Your instructions
Recast the lines as a Markdown table with the columns "Row" and "Line," running from the line holding "This screenshot has height=444, width=572." through the end of the lines, both included. Leave out blank lines and pictures.

## start Data rows

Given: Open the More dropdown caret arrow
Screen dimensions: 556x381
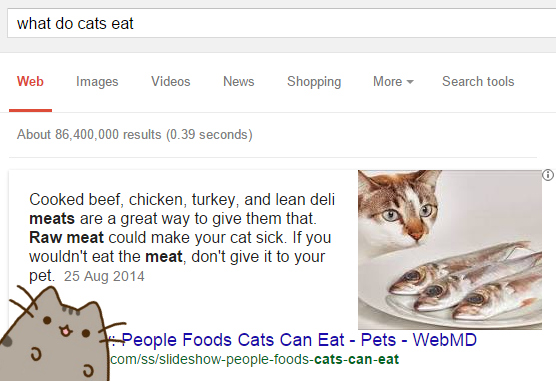Looking at the screenshot, I should point(410,82).
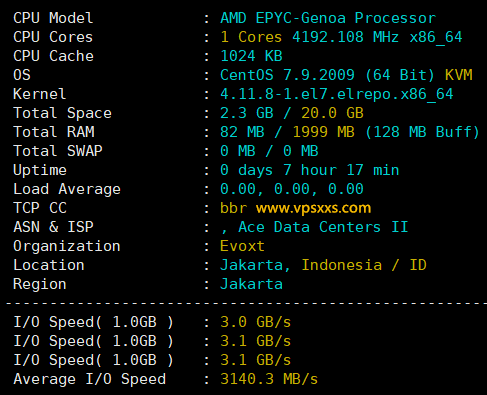Click the Region value Jakarta

tap(251, 284)
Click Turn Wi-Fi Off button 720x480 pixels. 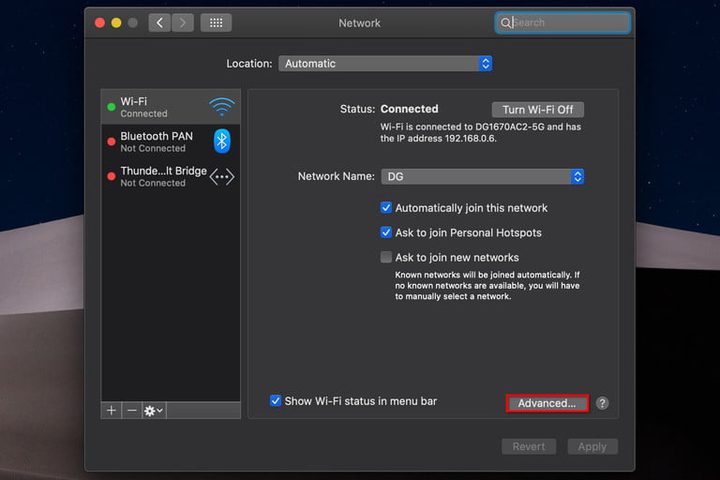(537, 109)

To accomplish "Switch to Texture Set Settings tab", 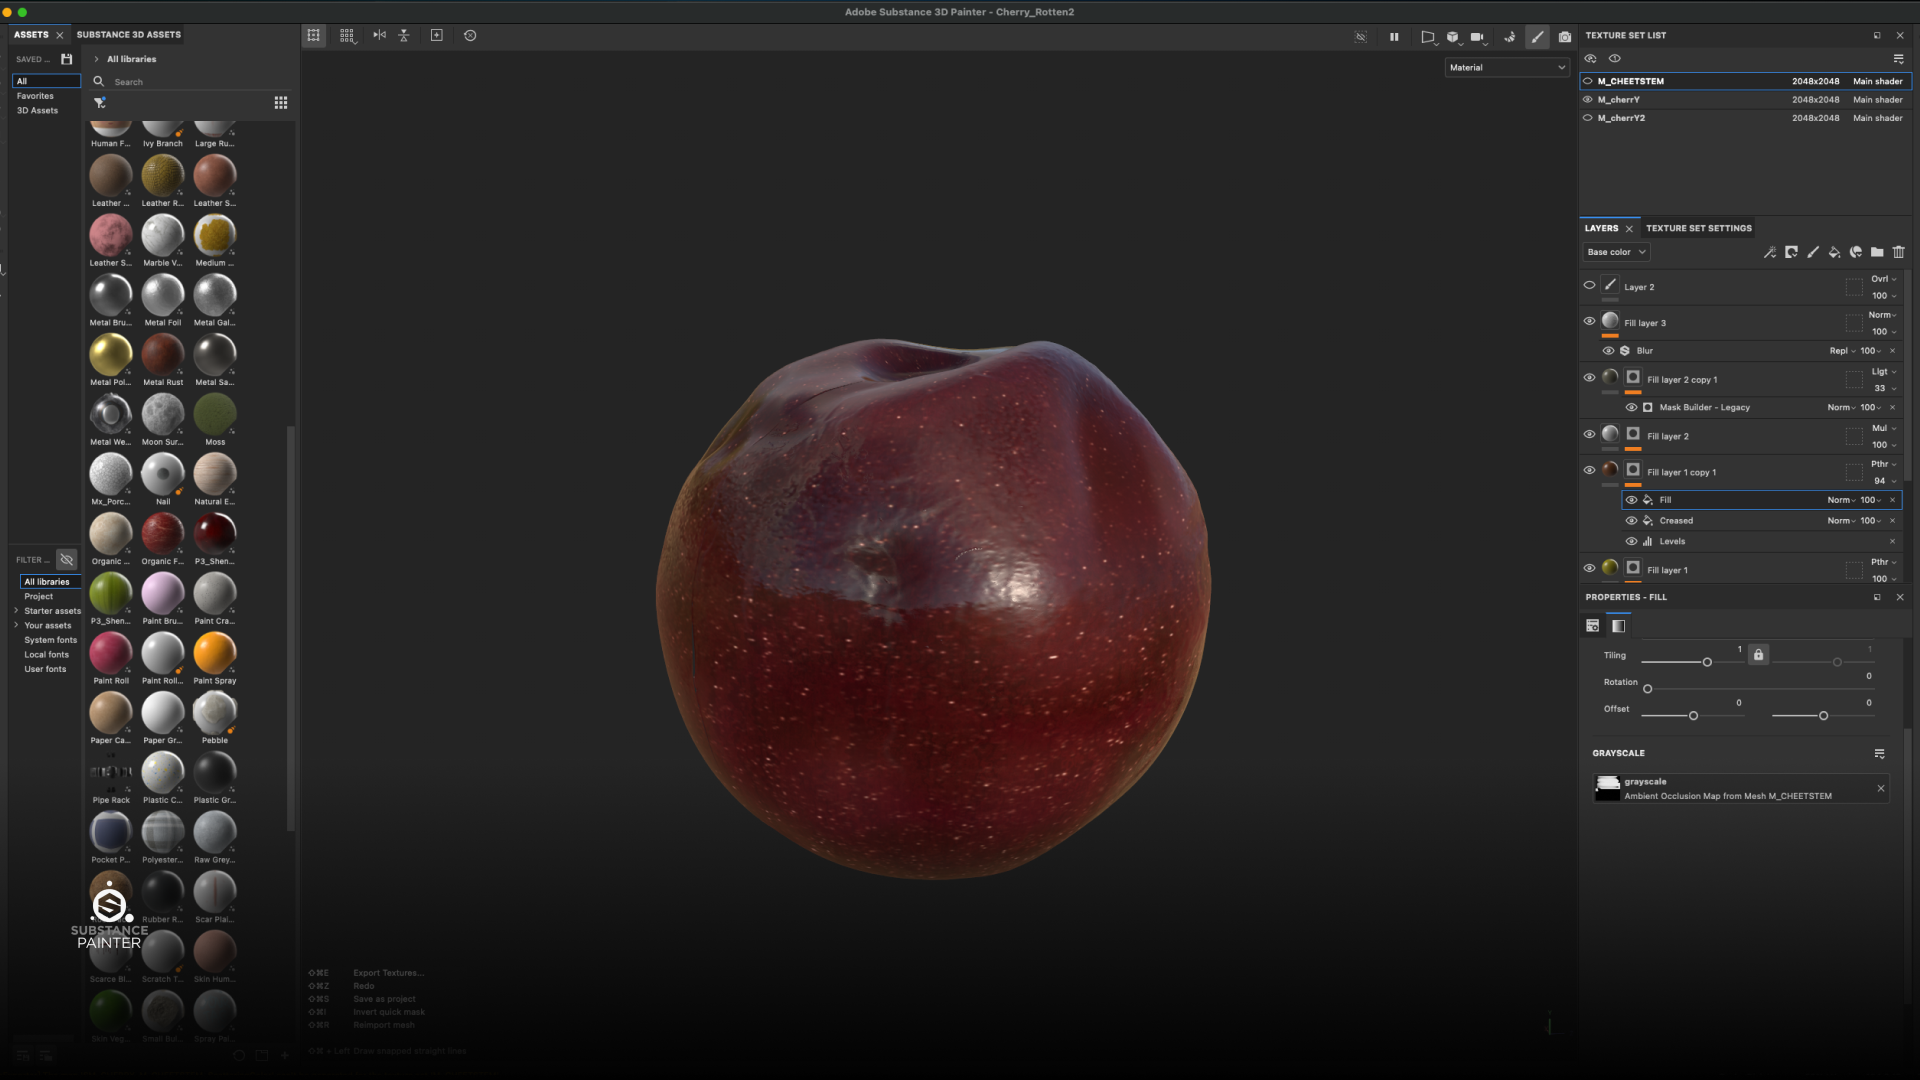I will pos(1699,228).
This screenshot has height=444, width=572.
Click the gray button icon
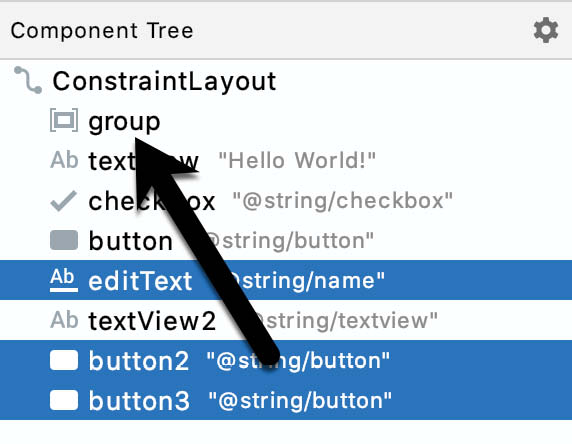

## end Data rows

The reply
| Row | Line |
|---|---|
| 1 | This screenshot has height=444, width=572. |
| 2 | Click the gray button icon |